Comme avec tous les bêta-2 agonistes, des contrôles supplémentaires de la glycémie peuvent être justifiés chez les patients diabétiques.

Une augmentation de l'incidence des cas de pneumonie, ayant ou non nécessité une hospitalisation, a été observée chez les patients présentant une BPCO et recevant une corticothérapie inhalée.
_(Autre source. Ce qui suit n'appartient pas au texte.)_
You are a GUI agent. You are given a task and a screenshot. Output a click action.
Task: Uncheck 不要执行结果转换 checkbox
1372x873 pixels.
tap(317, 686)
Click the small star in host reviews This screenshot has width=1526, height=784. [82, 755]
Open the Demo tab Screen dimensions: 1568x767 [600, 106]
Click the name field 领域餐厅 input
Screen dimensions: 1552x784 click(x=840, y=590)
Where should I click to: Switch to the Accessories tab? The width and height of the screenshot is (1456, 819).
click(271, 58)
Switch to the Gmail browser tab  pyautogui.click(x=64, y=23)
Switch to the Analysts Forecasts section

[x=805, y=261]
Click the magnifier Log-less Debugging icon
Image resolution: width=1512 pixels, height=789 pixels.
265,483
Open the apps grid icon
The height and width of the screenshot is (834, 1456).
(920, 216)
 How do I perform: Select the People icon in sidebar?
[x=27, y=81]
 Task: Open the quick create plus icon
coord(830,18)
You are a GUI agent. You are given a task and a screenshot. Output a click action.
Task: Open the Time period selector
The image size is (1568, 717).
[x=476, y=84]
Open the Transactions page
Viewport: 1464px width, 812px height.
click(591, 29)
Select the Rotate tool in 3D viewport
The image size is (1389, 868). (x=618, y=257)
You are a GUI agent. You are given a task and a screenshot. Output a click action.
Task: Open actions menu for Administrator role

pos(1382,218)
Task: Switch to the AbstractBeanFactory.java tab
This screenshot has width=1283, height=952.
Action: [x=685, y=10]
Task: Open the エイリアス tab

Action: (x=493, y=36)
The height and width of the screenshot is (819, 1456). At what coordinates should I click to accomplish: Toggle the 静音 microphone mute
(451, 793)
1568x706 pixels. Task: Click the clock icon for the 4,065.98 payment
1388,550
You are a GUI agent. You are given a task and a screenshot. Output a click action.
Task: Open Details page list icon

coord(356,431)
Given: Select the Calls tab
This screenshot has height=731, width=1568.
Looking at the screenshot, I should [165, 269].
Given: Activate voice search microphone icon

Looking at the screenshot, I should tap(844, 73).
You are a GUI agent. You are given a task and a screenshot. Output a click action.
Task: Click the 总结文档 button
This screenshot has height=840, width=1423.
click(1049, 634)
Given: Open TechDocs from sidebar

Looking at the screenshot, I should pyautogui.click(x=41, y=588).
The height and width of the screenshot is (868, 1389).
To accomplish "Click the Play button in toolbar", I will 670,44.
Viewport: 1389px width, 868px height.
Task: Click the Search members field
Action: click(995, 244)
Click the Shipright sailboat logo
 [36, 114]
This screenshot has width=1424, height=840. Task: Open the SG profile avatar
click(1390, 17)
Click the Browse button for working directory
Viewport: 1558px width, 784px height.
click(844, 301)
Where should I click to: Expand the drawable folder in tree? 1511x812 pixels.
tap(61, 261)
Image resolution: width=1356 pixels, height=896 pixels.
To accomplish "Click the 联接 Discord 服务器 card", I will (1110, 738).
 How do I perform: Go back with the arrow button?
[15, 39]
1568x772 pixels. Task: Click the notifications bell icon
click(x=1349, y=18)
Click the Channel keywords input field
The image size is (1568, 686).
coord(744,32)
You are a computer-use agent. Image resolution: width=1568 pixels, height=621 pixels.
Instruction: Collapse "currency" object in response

Bien que cela ne soit pas formellement démontré dans toutes les études cliniques disponibles, ce risque semble augmenter avec la dose de corticoïde administré.

Les données disponibles ne permettent pas de considérer que le niveau du risque de survenue de pneumonie varie en fonction du corticoïde inhalé utilisé.

Il convient de rester vigilant quant au risque de développer une pneumonie chez les patients présentant une BPCO, les symptômes de pneumonie pouvant s'apparenter aux manifestations cliniques d'une exacerbation de BPCO.

Le tabagisme, un âge avancé, un faible indice de masse corporelle (IMC) ainsi que la sévérité de la BPCO sont des facteurs de risques de survenue de pneumonie chez les patients présentant une BPCO.

La croissance des enfants recevant une corticothérapie au long cours devra être surveillée régulièrement. En cas de ralentissement de la croissance, le traitement devra être réévalué afin, si possible, de réduire les doses du corticoïde inhalé jusqu'à la dose minimale efficace pour le contrôle des symptômes d'asthme. Le bénéfice attendu de la corticothérapie devra être soigneusement évalué en tenant compte du risque possible d'inhibition de la croissance. L'avis d'un spécialiste pneumo-pédiatre peut être requis.

Des données limitées, issues d'études cliniques à long terme, semblent indiquer que la plupart des enfants et des adolescents traités par budésonide en inhalation atteindront leur taille adulte attendue. Toutefois, une réduction initiale, limitée mais transitoire, de la croissance (de l'ordre de 1 cm) a été observée, survenant généralement pendant la première année de traitement.

L'attention des sportifs sera attirée sur le fait que cette spécialité contient deux principes actifs pouvant induire une réaction positive des tests pratiqués lors des contrôles antidopage.